We’ll admit, the Camry does carry a bit of a negative stigma in some circles. Being the vehicle of choice for salespeople, taxi fleets and the elderly may have something to do with that. Nevertheless, even at the bottom end of the Camry family tree Toyota’s humble sedan still has a lot working in its favour – and not just its stellar sticker price.
What is it?
This is the four-cylinder petrol-powered Toyota Camry Ascent, the entry-level variant of the Camry range and one of three in the family to retail for less than $30,000. In sheer metal-for-money terms, it’s one of the best value offerings on the market right now.
How much is the Toyota Camry Ascent?
Retailing at $27,690, the base petrol version of the Camry Ascent (a petrol/electric hybrid option also exists for the Ascent grade) is a sharp deal right from the get-go. Few of its mid-size sedan competitors can come close to its bargain pricetag – in fact just one, the Skoda Octavia, manages to sneak lower than the Camry.
Who is it for?
Low-specification Camry variants have traditionally been favoured by fleet operators, but even private buyers looking for a maximum of cabin space and comfort for as few dollars as possible should find themselves drawn to the Camry Ascent. Not bothered if you don’t have the latest gadgets and mod-cons? The Ascent grade might be your jam.
Is the Toyota Camry Ascent easy to live with?
The current Camry’s classification as a mid-size car is a red herring. It straddles the line between medium and large, and one need only step into its spacious rear cabin to realise the sheer amount of room on offer.
Seating five adults in reasonable comfort and four in great comfort, the Camry’s interior is packaged to preference its human occupants.
Backseaters get heaps of legroom and their own air vents, while the driver’s seating position is especially good with a low-ish seat mounting and a steering wheel/pedal relationship that’s just about perfect for the average body.
The asymmetric centre stack does mask some of the forward storage cubbies from the front passenger, but otherwise there are few ergonomic – or quality – fails here.
However, the sad-looking non-GPS infotainment screen and bare urethane steering wheel are constant reminders that you’re riding in the cheapest Camry of the lot. Infotainment, in particular, is one area where Toyota could gain a lot of ground, given most rivals now offer Android Auto and/or Apple Carplay smartphone mirroring at a minimum. It’s a step above being forced to suction-cup your phone to the windshield.
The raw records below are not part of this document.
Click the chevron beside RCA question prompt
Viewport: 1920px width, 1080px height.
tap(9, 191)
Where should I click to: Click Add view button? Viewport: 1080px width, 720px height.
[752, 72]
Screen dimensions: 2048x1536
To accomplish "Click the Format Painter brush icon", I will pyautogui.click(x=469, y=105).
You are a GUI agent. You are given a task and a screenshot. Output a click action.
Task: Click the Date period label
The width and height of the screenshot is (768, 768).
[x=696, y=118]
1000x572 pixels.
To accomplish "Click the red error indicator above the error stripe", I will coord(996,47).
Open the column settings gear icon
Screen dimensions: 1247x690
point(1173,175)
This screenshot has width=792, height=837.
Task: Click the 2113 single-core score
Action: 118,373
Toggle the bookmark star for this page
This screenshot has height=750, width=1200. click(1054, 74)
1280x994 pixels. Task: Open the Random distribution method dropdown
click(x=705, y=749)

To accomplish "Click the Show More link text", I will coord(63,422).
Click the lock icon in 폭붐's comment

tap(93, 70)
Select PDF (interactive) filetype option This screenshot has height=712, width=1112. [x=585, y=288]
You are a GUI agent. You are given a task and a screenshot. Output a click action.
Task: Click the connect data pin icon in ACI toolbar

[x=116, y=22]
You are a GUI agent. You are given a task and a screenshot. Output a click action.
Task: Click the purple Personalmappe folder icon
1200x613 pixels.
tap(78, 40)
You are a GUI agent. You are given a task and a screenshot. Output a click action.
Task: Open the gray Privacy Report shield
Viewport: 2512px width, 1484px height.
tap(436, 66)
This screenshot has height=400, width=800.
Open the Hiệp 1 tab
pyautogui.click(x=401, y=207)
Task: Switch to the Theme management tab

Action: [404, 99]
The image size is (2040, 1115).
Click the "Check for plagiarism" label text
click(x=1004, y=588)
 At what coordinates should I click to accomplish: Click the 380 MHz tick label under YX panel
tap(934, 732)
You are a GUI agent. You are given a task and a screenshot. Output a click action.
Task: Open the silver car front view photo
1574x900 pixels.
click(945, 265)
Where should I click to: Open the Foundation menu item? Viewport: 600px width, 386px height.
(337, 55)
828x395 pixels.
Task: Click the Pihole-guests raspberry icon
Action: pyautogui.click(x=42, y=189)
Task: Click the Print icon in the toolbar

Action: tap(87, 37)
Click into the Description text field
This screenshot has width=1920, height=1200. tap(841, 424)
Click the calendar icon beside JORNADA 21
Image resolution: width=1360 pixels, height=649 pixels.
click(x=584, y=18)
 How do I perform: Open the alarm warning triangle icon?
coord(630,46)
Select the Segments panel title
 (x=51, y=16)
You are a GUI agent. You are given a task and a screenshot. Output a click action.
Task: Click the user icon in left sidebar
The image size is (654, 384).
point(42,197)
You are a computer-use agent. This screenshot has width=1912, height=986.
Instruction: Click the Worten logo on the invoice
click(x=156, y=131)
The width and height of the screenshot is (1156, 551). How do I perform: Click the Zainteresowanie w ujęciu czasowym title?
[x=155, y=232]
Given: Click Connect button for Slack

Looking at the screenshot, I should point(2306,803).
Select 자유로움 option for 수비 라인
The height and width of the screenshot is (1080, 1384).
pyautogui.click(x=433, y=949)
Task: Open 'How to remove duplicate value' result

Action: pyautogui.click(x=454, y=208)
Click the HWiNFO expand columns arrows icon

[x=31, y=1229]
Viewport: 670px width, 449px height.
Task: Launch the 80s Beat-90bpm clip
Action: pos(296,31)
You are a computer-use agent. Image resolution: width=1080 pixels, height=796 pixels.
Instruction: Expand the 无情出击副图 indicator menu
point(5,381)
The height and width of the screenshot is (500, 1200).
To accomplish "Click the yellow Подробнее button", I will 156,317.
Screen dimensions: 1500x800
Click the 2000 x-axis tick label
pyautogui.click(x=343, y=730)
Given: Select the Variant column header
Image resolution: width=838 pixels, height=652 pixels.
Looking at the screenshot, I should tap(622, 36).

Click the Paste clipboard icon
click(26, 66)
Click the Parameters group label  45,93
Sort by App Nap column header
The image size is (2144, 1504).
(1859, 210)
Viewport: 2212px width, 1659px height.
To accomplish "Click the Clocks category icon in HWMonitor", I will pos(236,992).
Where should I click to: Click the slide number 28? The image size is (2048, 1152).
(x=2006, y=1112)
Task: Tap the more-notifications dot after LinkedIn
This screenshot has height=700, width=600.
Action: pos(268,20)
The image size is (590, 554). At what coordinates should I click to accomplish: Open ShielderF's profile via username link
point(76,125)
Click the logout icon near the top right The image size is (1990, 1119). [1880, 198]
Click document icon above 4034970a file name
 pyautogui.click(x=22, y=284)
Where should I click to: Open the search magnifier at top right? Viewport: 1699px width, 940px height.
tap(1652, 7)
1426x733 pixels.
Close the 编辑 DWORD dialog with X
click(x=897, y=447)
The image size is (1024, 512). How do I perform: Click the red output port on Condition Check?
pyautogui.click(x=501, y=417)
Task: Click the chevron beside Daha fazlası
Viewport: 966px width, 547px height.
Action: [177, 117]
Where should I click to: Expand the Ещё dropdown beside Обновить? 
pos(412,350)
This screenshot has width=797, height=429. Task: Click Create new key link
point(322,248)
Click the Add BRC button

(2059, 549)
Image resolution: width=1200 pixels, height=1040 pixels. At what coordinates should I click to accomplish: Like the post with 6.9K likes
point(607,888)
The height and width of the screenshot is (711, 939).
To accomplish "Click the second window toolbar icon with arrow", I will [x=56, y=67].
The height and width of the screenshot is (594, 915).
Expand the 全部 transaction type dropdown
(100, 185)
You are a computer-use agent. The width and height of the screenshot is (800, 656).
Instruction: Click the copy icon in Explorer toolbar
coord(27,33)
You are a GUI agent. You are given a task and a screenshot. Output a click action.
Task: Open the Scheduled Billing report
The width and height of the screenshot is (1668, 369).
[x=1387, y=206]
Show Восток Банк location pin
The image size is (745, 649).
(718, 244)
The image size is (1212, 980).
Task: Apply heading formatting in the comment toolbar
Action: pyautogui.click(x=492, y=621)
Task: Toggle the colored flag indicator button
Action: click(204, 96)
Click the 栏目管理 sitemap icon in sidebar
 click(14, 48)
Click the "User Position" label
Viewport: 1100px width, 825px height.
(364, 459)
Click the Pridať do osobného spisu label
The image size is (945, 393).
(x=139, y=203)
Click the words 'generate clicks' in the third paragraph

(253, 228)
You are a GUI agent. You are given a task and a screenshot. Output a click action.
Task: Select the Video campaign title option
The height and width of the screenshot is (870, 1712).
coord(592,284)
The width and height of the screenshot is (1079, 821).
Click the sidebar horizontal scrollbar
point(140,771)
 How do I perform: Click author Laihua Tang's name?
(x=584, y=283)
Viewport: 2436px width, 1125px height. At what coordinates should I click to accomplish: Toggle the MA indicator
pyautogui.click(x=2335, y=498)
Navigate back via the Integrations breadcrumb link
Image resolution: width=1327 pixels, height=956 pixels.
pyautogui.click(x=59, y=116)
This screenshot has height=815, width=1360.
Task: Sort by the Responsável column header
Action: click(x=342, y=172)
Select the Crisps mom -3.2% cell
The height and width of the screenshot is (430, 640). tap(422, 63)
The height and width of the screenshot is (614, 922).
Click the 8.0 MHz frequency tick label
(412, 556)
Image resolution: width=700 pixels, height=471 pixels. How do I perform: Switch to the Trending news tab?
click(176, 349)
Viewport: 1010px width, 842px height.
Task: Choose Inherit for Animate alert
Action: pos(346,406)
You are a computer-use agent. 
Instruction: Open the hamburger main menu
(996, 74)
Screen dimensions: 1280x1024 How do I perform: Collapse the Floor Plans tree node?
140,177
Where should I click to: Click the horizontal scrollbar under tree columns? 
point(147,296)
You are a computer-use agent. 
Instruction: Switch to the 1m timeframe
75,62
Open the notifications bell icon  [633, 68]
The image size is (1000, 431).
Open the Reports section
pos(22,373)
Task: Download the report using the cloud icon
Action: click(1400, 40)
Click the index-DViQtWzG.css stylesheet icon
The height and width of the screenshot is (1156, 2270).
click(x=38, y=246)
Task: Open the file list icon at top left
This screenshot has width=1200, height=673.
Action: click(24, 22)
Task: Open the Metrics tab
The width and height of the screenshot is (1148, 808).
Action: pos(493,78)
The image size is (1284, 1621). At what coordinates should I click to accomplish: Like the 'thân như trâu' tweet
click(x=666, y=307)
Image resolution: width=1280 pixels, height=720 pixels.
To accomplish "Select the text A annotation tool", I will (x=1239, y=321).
One other thing to note, though, is that the Ascent petrol carries a full-size spare wheel under its boot floor rather than the space-saver of other variants, which trims boot capacity to 493 litres (a 31-litre loss).
How well does the Toyota Camry Ascent drive?
This might sound odd, but in our opinion, the Camry Ascent is actually one of the nicest of the Camry variants when it comes to driving.
It has a lot to do with the tyres. While the rest of the Camry family roll on 18-inch wheels or receive a slightly sportier suspension calibration (the Camry SX), the base Ascent forgoes that in favour of modest 17-inch alloys and chubby tyre sidewalls. As a consequence ride compliance and refinement are superb and coupled with the Camry’s well-tuned suspension delivers exceptional comfort regardless of the road surface.
The 2.5-litre petrol engine and six-speed automatic are a good pairing, though obviously not overburdened with power - 133kW and 231Nm are the peak outputs, and the gearbox’s preference for high gears means you’ll really need to press the accelerator to feel either of those figures. It gets the job done though, and rarely feels flustered or overwhelmed by urban or highway driving.
In fact, it feels very much at home on the highway, with exceptional stability and direct (but not ultra-sharp) steering making it easy to drive at high speed. The suspension’s cushiness also comes to the fore in this environment, with just enough compliance to dispatch rougher country B-roads without being floaty and loose.
It seems strange to walk away from the cheapest Camry and be so impressed with it, but that’s how our week with the Camry Ascent ended. Normally the entry-level model of, well, anything, tends to leave you wanting, but we admire the Ascent’s ability to satisfy the core needs of those who simply want a spacious sedan that’s not just easy to drive, but above-par.
It could be better, though. A sportier transmission mode to help driver’s bypass the ordinarily snoozy gearbox calibration would be welcome, and a more modern infotainment fit-out would be even better. That aside, the Camry Ascent has all of the basics covered, and its long-distance comfort is truly exceptional. All that, and it’ll cost you under thirty grand.